Quote from: Alondro on November 12, 2007, 11:06:22 AM
You know, after reviewing some of the computer conversations, I must wonder if in fact a good number of our Congress persons are AI, as their ramblings make about the same amount of sense. 

:P

my gosh has the government secretly employed aim bots in brain dead people and programmed them to run for congress?? not really news if you ask me...

Omega

Did you know that you can make AI of every strategy game except Go. As hard as we have tried, no program is still able to create anything from nothing. Then again, is human mind any better? All our thoughts are defined by something that we already understand: Time/space, more/less, yes/no etc. Perhaps we need to break our own "programming", before we can start duplicating our current level.

Tezkat


Quote from: gh0st on November 08, 2007, 05:30:32 PM
you see if you really want to get an ai just put a bunch of electrodes into the brain of a human and essentially download the entire brain onto the computer voila artificial intelligence... just kidding

You'd need slightly higher resolution tools than "electrodes" to map a human brain, but don't think that isn't an approach that people are seriously considering--the lure of digital immortality, and all that. Of course, we won't have the tools (computing power, brain scanners, etc.) to pull that off for a human-sized brain for many decades.

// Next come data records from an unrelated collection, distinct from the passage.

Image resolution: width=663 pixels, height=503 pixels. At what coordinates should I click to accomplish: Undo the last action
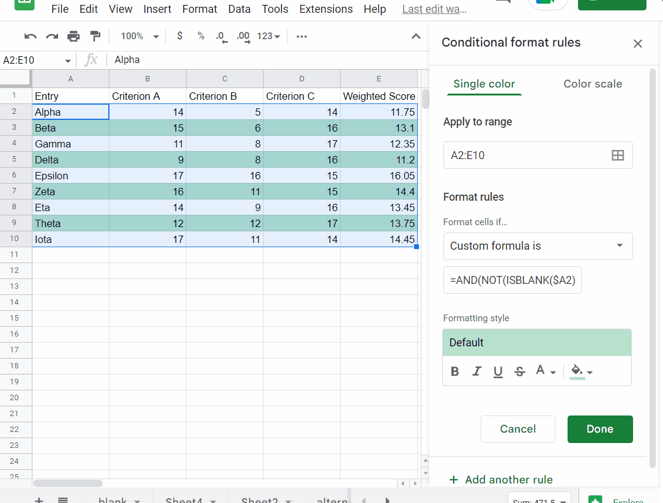(30, 36)
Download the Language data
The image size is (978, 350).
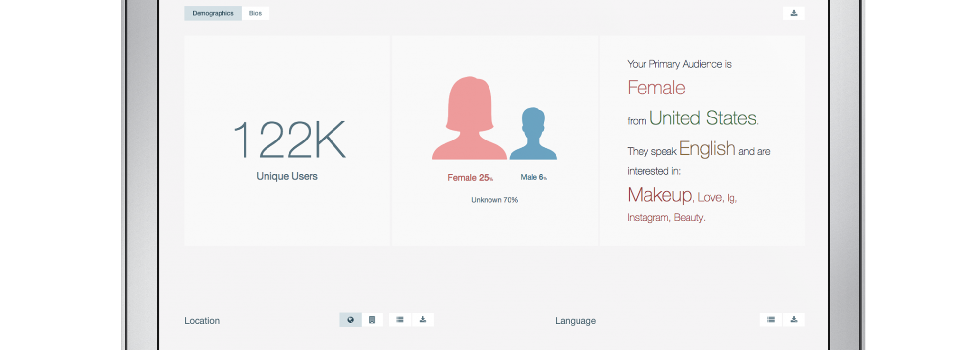point(794,320)
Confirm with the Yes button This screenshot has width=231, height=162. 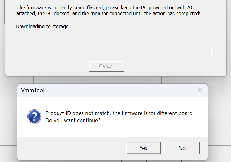coord(143,148)
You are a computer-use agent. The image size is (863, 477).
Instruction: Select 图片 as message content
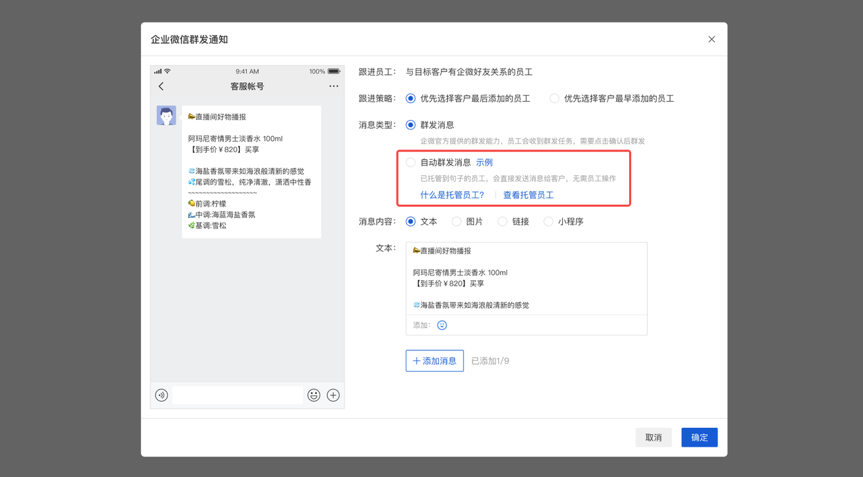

Personally, I think that's a much less interesting method of creating an "artificial" intelligence; if it worked, it could produce a thinking machine (or a machine that simulates thought, depending on which side of AI philosophy you butter your bread) without having to know how it works. Far better to decode our neural circuitry and figure out what our what our brain is doing when it thinks--reverse engineering the algorithms that underly thought at the functional level. That's where a lot of the really exciting research in cognitive neuroscience is going right now.


Quote from: superluser on November 08, 2007, 06:11:27 PM
A dog's brain is probably harder to emulate than a human's.  We know much more about how the human brain works than the canine brain.

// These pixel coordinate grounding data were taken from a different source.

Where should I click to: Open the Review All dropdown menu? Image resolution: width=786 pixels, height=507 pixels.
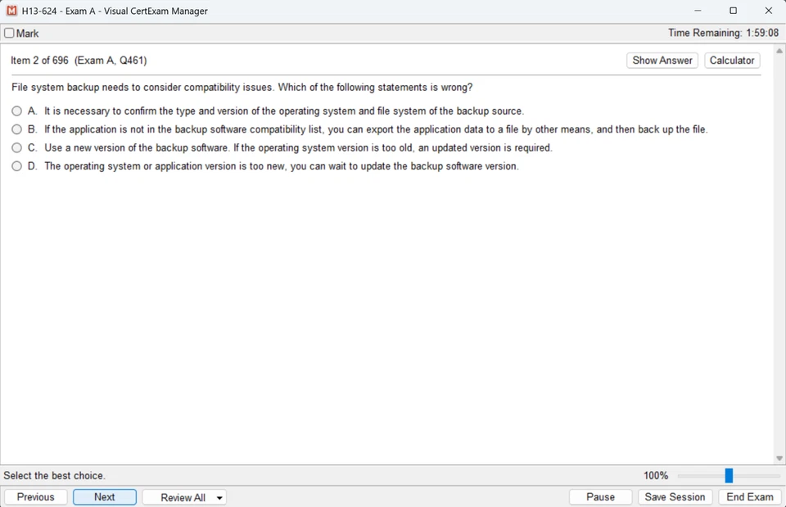click(219, 496)
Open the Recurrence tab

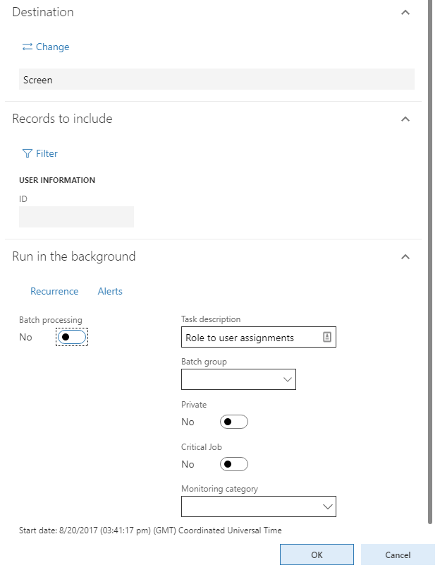click(54, 291)
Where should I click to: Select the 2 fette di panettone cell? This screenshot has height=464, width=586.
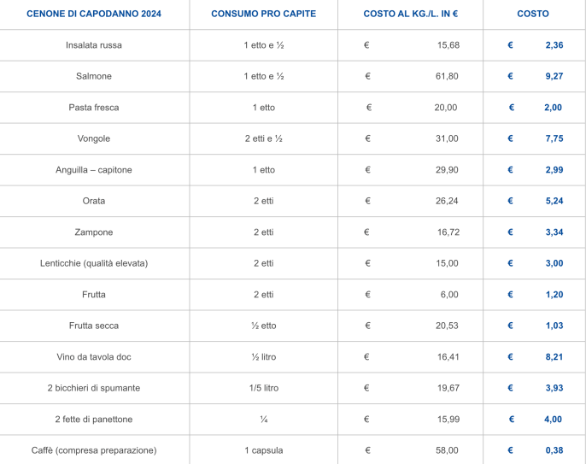coord(94,420)

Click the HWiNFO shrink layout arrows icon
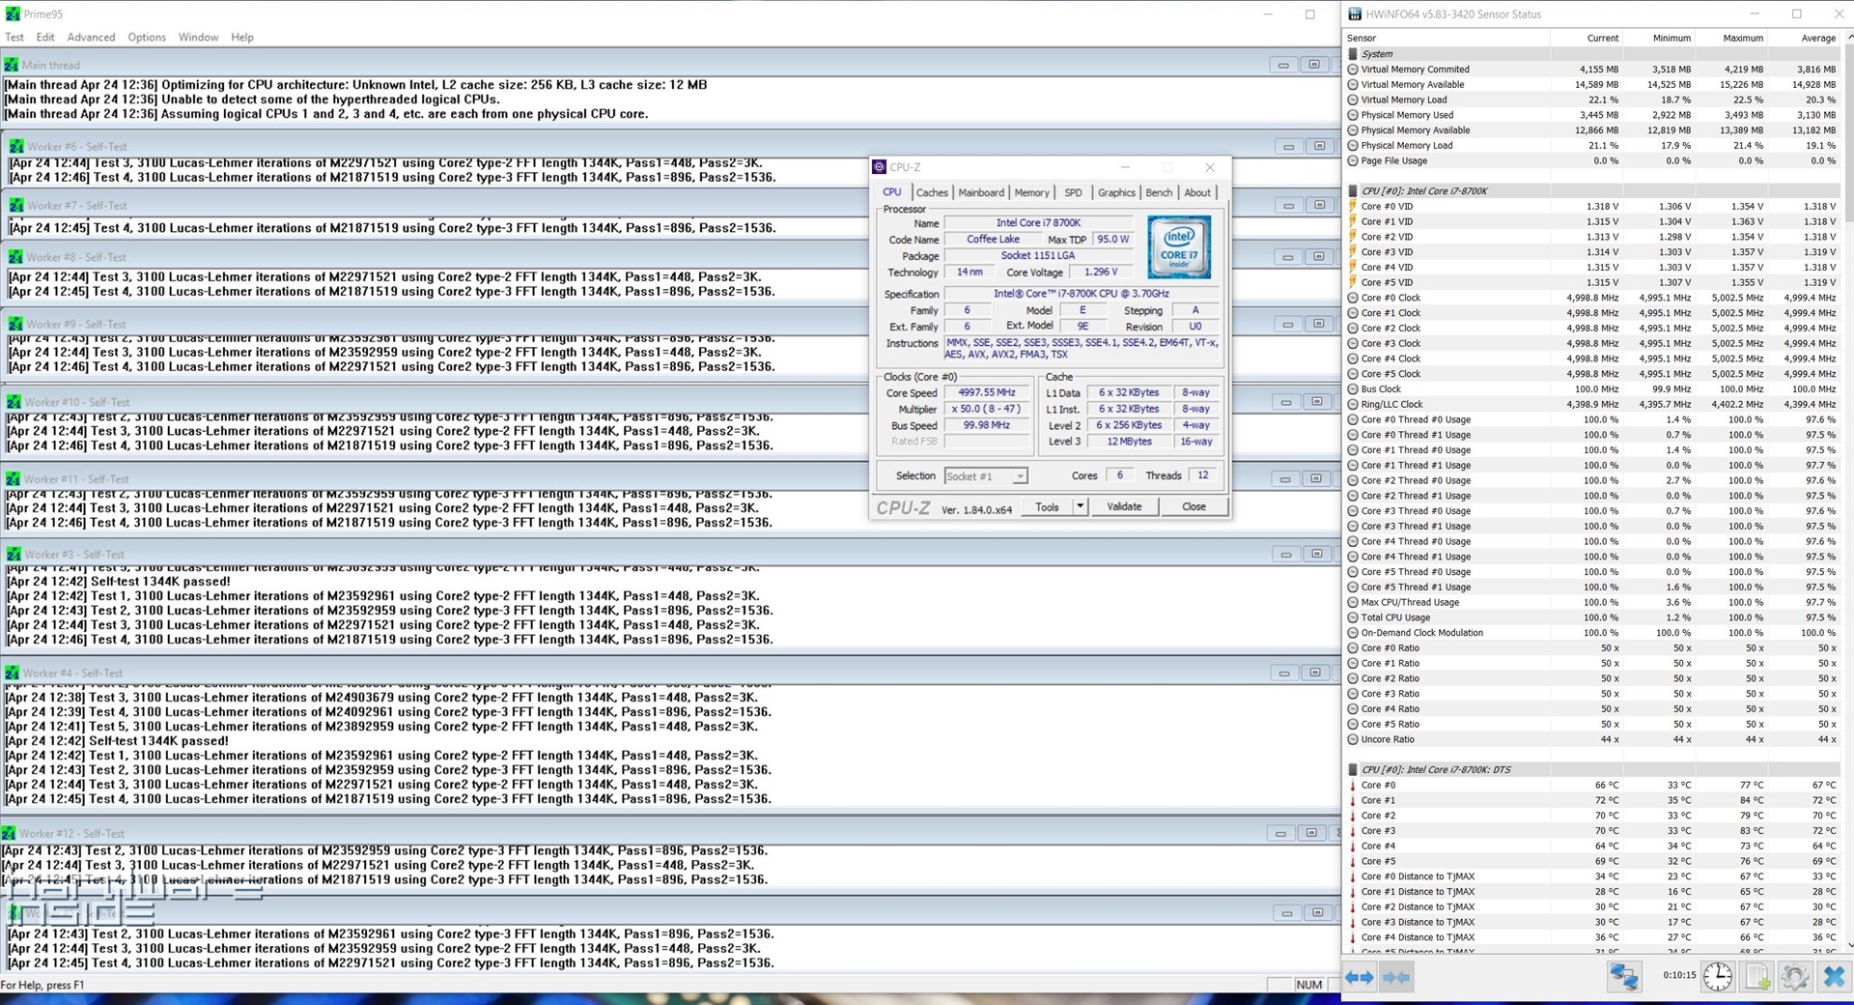tap(1396, 977)
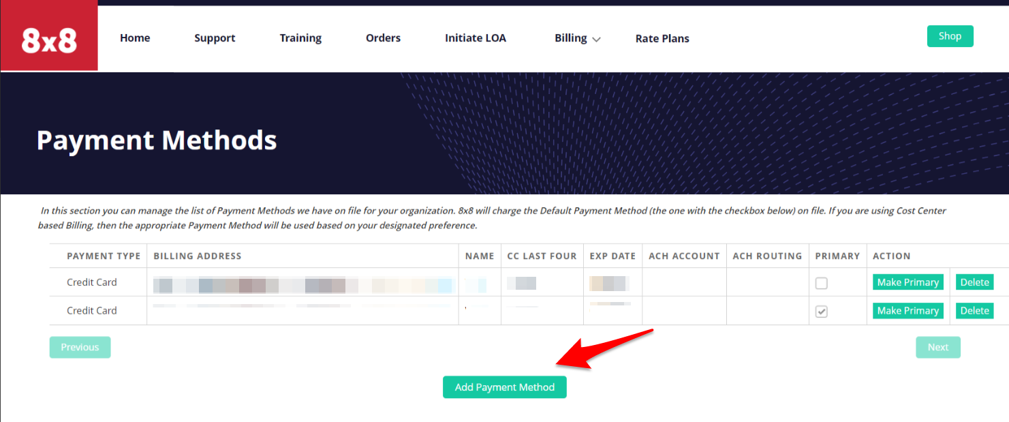Check the Primary box for first card
This screenshot has width=1009, height=422.
tap(822, 283)
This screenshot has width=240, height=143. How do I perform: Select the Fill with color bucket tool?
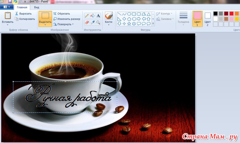click(x=92, y=16)
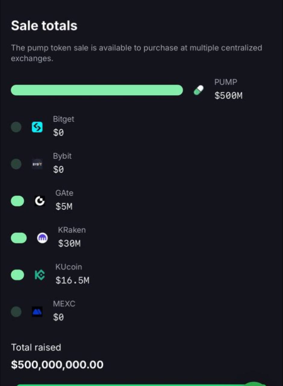Click the pump pill icon

click(x=198, y=90)
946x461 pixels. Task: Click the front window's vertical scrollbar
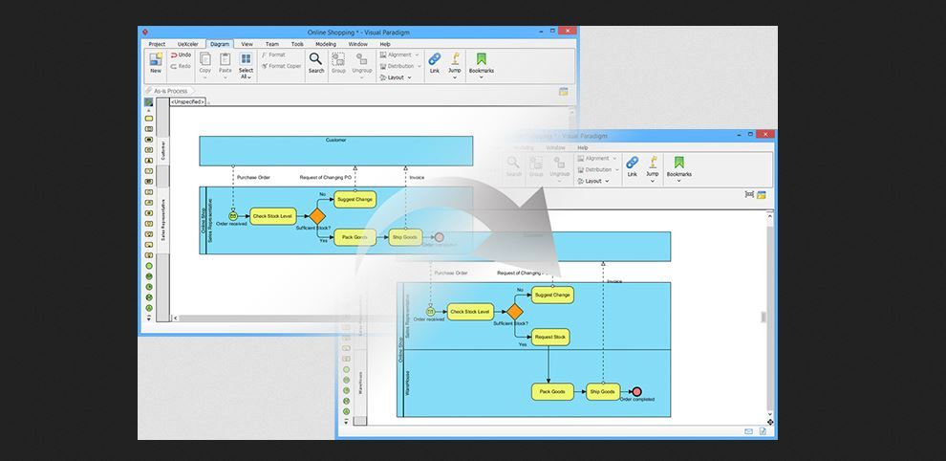click(x=769, y=316)
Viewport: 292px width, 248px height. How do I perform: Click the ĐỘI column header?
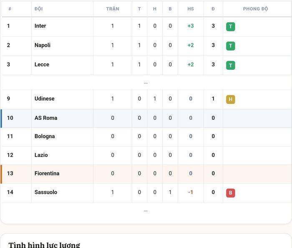38,9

Human and canine brains aren't all that different. Indeed, while certain areas may be more developed than others, the basic neural architecture is remarkably similar across mammalian species.

I suspect it would be much easier to produce a believable robot dog than a believable android, at any rate. Our standards for "doglike" behaviour are much lower than they are for other humans. :3


Quote from: Omega on November 12, 2007, 05:31:46 PM
Did you know that you can make AI of every strategy game except Go.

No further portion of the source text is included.